A medida que avanzamos en las sesiones, Pepa comenzó a reconocer un patrón en sus relaciones: el miedo al abandono estaba siempre allí, escondido, dictando cada uno de sus movimientos. Con su pareja, ese miedo se traducía en una necesidad constante de aprobación. Se esforzaba por ser perfecta, aunque eso significara silenciar sus propias necesidades o ignorar sus propios deseos.
- “Siempre siento que tengo que ser perfecta para que me quieran”, me confesó una tarde, con la voz quebrada por una verdad que había sido su compañera durante mucho tiempo.
Este es uno de los efectos más profundos de la herida de abandono: el miedo constante al rechazo y la necesidad de hacer de todo para evitarlo, incluso a costa de uno mismo.
Pero lo que estamos descubriendo y aprendiendo juntas en consulta es que su miedo no proviene de las personas que tiene en su vida hoy. No es su pareja quien la abandona, ni sus amigos quienes la rechazan. Ese miedo es un eco del pasado, una herida que no se cerró del todo cuando su padre falleció y su madre, agobiada, tuvo que mirar hacia otro lado.
La buena noticia es que las heridas, incluso las más profundas, pueden sanar.
En terapia, estamos trabajando en su autoestima, enseñándole que no necesita demostrar nada para ser querida. Que no tiene que ser perfecta, porque el amor no es una recompensa por el esfuerzo, sino una conexión que empieza en uno mismo.

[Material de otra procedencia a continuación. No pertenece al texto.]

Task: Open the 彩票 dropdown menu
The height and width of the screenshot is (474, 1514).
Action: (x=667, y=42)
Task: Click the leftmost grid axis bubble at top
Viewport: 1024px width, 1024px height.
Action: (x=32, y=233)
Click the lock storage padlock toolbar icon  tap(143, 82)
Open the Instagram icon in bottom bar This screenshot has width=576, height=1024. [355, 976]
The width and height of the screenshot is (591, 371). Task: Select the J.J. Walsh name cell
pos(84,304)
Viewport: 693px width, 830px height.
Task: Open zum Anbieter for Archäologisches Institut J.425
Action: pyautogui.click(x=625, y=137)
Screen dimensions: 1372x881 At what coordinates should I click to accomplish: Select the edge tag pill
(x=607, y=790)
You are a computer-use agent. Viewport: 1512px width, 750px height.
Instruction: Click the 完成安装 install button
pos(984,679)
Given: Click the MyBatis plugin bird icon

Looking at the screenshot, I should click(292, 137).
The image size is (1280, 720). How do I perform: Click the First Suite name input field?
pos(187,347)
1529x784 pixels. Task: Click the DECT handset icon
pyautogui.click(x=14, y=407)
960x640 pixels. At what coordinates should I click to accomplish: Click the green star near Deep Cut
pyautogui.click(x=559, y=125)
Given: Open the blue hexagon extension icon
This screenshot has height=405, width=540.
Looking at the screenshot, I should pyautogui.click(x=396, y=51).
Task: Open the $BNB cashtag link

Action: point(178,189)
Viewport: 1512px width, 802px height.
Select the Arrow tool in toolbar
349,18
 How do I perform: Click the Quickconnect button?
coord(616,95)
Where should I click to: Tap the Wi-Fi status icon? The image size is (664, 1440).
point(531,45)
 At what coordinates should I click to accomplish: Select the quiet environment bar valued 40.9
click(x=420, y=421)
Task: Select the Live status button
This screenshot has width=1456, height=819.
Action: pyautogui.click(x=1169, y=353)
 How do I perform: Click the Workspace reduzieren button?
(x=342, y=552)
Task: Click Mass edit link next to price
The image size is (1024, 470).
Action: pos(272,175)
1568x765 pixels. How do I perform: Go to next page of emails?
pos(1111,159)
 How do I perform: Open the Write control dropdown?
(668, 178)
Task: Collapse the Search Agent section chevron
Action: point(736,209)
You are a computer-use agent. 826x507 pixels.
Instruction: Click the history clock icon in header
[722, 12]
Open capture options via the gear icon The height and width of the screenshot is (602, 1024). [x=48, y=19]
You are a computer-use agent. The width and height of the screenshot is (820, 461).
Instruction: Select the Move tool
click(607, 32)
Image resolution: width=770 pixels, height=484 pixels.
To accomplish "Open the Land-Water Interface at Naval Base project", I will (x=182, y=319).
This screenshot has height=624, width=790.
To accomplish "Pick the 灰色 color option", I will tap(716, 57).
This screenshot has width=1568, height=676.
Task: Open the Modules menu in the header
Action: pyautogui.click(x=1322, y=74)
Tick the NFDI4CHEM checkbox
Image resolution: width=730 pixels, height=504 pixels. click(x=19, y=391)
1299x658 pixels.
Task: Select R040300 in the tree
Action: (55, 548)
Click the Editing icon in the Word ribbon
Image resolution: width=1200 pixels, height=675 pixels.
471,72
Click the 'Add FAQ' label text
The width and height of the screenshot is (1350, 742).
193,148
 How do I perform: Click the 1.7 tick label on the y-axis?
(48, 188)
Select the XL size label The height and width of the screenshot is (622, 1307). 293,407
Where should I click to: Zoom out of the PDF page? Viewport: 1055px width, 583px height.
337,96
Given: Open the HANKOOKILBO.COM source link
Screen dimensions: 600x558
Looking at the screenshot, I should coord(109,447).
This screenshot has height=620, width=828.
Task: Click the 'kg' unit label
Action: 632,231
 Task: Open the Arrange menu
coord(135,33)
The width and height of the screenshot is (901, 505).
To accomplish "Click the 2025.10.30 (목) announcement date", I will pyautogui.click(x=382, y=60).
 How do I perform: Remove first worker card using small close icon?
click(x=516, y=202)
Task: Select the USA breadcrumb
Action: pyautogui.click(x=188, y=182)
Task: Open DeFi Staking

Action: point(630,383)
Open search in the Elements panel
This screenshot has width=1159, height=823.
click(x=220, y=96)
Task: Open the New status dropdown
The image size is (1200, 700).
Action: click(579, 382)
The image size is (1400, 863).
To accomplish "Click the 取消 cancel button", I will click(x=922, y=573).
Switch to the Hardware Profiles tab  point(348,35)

A través de la terapia EMDR, estamos ayudando a Pepa a procesar el trauma de su infancia: la pérdida de su padre, la ausencia emocional de su madre, el vacío que, aunque parecía parte de ella, no tiene por qué definirla.
Sanar no es un camino recto, pero Pepa empieza a caminar. Y con cada paso que da se acerca a una verdad que quiero compartir contigo: no importa cuán profundas sean tus heridas, siempre podemos cuidar de ellas.